How to Manage Workers' Comp Costs
Without a proactive approach to managing employees' disability claims, companies often find workers' compensation costs also are a killer when it comes to the bottom line on their profit and loss statement. Fortunately, effective disability management programs create a win-win situation for both employer and employee by reducing workers' rights and productivity. After the first year of implementation, based on reports from self-insured employers, it is not unrealistic to expect a 25 to 35 percent drop in annual workers' compensation costs and a 55 percent savings on long-term or inactive cases.
While the Ohio Bureau of Workers' Compensation's reforms are containing costs and cutting premiums for many employers, companies without well-conceived disability management programs run the risk of not realizing those savings.
Negotiating and properly handling disability claims is a crucial component of containing workers' compensation costs. Outdated policies and approaches serve neither employers nor employees well. So, employers who encourage their risk or human resource managers to negotiate disability effectively will offer a variety of strategies. Among the steps employers can take to reduce their costs and foster more productive employer-employee relations:
Corporate strategic planning: At the heart of managing disability claims lies a strategic plan to define the employer's philosophy, policy and procedures to direct the company's economic and human resources to prevent disability.

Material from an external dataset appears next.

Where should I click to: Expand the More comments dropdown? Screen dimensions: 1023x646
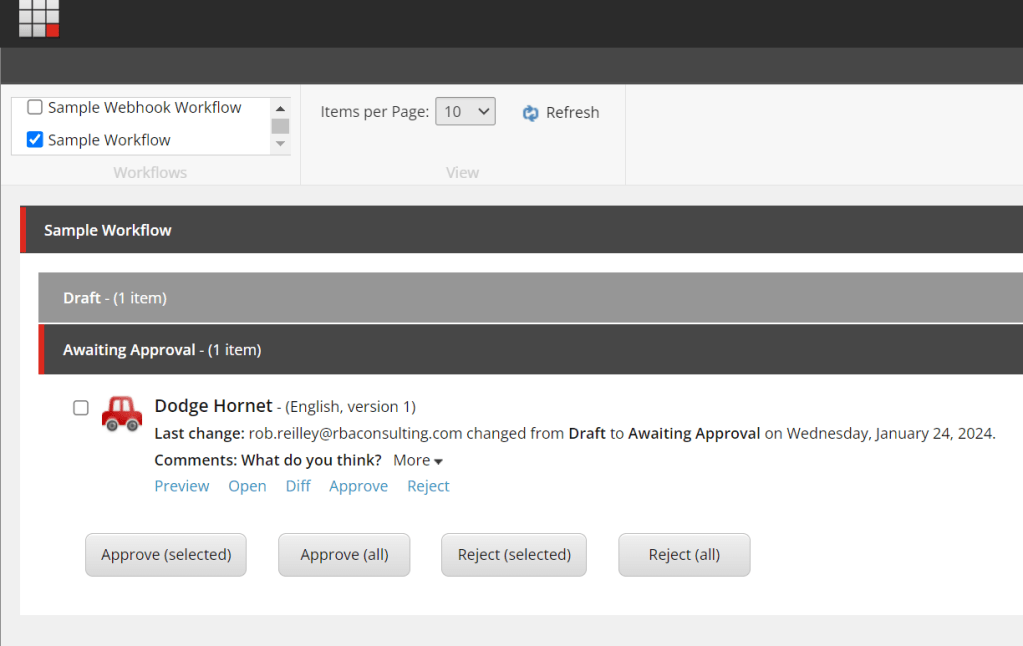[418, 460]
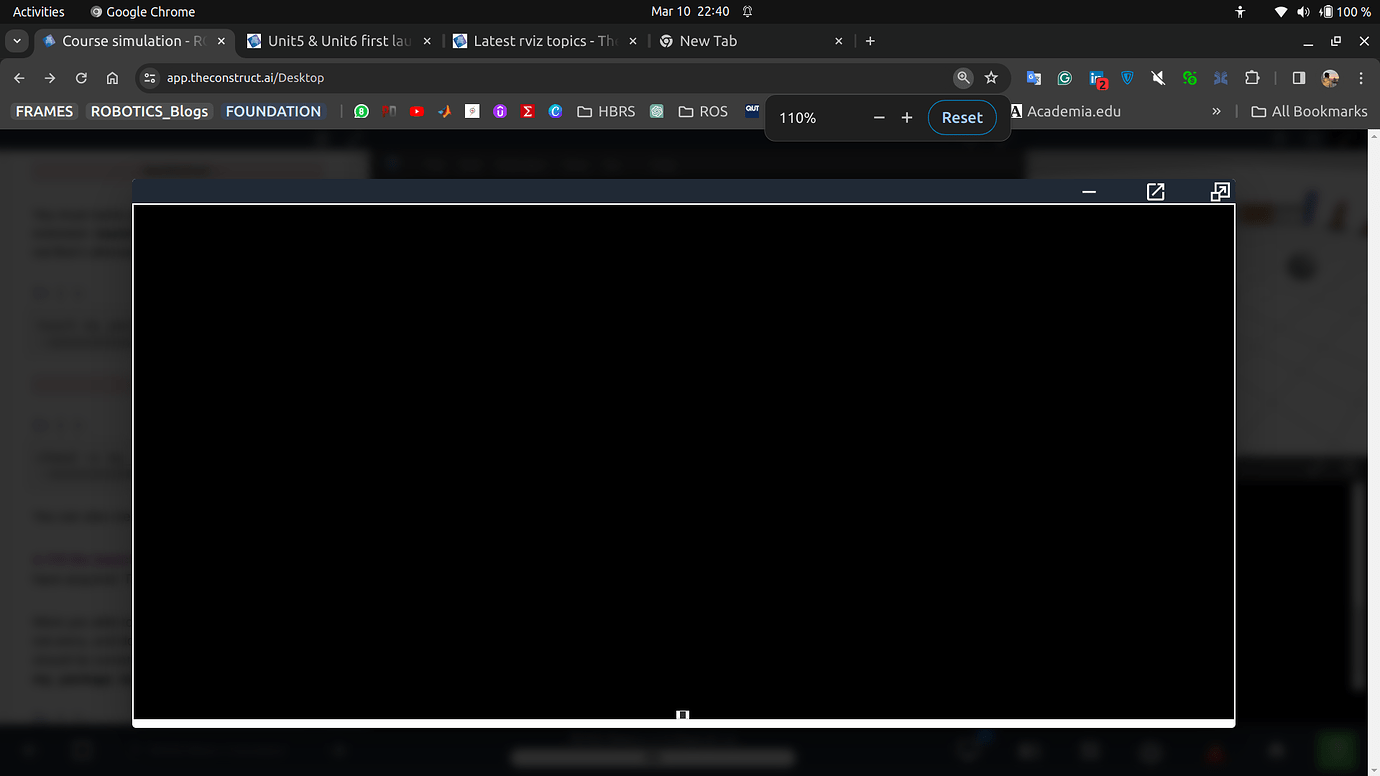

Cooperative case management Companies must have an internal or on-site system to guide injured workers through their recovery and return to work. The process ensures appropriate care for the worker, provides ongoing contact between the worker and management and establishes work-related treatment goals to maintain realistic expectations.
Transitional work program: The historically ambiguous and confusing concept of "light duty" is supplanted by a more responsive program of transitional work. Transitional work programs clarify and direct, while unsystematic light duty assignments are confusing and offer little direction for either workers or supervisors. A "Work Prescription" program offers more appropriate alternatives that accommodate an injured worker's abilities and coordinate medical and work site issues within a prescribed time limit.
Supervisor training: Misapplying corporate policy, a mistake most often attributable to a lack of information, can be costly. Supervisors, managers and union stewards must be fully informed and prepared to serve as active disability managers. Supervisors must under stand transitional work goals and case management techniques. They also must know how to accommodate injured employees in the workplace and be sensitive to the physical and emotional impact injuries have on employees' performance and productivity.
Workplace injuries too often foster a defensive bunker mentality among employers who believe both the system and "bad" employees are taking advantage of their companies. In turn, such attitudes encourage injured workers to prolong their absences and remain off the job. An effective disability management program promotes more negotiation and a better outcome for both the company and its employees.
But a company must seek to control the process through a disability management program rather than allowing the process to control the company. Employers too often defer all coordination of treatment, case management and work return decision-making to medical providers or outside groups like insurance carriers and claims administration service groups. Enlightened managers move to develop philosophies and policies that direct medical resources and work site decisions to developing appropriate pathways for injured employees to follow back to work.
Excessive workers' compensation costs and poor rehabilitation outcomes for injured workers are not the byproduct of an unfair system, bad luck or sinister forces. Incomplete planning and programs and competing self-interests contribute to adversarial employee employer relations and additional, unnecessary costs.
No employer is immune from the economic and personal impact that injury, illness and chronic disability have on its work force. An effective disability management program protects not only a company's bottom line, but the work performance and productivity of injured or ill workers. The program also prevents personnel problems from becoming disability programs. Remember: An investment in a disability management program can offer a sound return for companies committed to helping both themselves and their workers.